=== Quoted text ===

Smallholders Insurance from Greenlands

Author Topic: Escaped Sheep  (Read 9078 times)

Cuddles

  • Joined Feb 2014
Escaped Sheep
« on: December 22, 2014, 07:28:26 pm »
So a couple of my ram lambs decided to escape from their field yesterday and we're found by a neighbour close to his house.  He didn't know where they were from so put them back into a field beside his house.  It turns out that this field was owned by by a different farmer who is now making noises about sending me a bill for the ram lambs "spoiling" his pedigree flock of ewe lambs!  Still with me??

As a newbie to keeping live stock and to the area I think he is at it but I'm not sure what the actual laws are?  Am I actually liable for anything??

The lambs haven't been castrated as they were meant to go to the abattoir earlier this year but we're too small.

Thanks in advance
Cuddles

Anke

  • Joined Dec 2009
  • St Boswells, Scottish Borders
Re: Escaped Sheep
« Reply #1 on: December 23, 2014, 12:57:36 pm »

===

_Directive 1:_
Condense the forum post's paragraph beginning "So a couple of my ram lambs" into a shorter version that keeps its main facts.
_Directive 2:_
From the records below, reproduce word for word everything from the line containing "Tap the Уралсиб bank logo" down to the line containing "Open the Power".

=== Exercise inputs ===

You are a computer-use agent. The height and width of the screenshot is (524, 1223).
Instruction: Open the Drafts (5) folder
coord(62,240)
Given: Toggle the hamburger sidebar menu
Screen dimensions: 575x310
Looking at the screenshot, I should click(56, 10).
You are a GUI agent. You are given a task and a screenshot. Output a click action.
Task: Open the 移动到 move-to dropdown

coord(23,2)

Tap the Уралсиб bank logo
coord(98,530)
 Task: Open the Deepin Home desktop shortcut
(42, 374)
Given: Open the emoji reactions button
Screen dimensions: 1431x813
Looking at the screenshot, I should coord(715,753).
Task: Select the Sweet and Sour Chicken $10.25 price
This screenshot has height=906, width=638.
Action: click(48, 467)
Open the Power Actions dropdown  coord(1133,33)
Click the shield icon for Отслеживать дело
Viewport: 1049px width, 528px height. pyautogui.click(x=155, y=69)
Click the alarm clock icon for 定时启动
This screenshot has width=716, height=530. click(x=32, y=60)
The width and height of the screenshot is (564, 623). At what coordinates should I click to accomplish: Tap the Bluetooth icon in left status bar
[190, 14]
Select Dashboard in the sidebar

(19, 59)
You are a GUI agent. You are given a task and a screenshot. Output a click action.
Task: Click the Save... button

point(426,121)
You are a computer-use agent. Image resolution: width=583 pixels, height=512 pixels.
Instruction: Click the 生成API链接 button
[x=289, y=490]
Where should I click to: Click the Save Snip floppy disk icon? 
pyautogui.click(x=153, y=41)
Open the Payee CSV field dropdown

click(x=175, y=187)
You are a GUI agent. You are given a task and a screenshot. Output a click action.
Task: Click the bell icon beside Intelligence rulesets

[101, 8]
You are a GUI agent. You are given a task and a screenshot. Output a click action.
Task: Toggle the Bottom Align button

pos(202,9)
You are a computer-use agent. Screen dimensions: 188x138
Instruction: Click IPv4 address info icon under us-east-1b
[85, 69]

===

_Task result 1:_
Two of the poster's ram lambs got out of their field yesterday, and a neighbor found them near his house. Not knowing where they came from, he put them in a field beside his house. That field belongs to a different farmer, who is now threatening to send the poster a bill because the ram lambs "spoiled" his pedigree flock of ewe lambs.

_Task result 2:_
Tap the Уралсиб bank logo
coord(98,530)
 Task: Open the Deepin Home desktop shortcut
(42, 374)
Given: Open the emoji reactions button
Screen dimensions: 1431x813
Looking at the screenshot, I should coord(715,753).
Task: Select the Sweet and Sour Chicken $10.25 price
This screenshot has height=906, width=638.
Action: click(48, 467)
Open the Power Actions dropdown  coord(1133,33)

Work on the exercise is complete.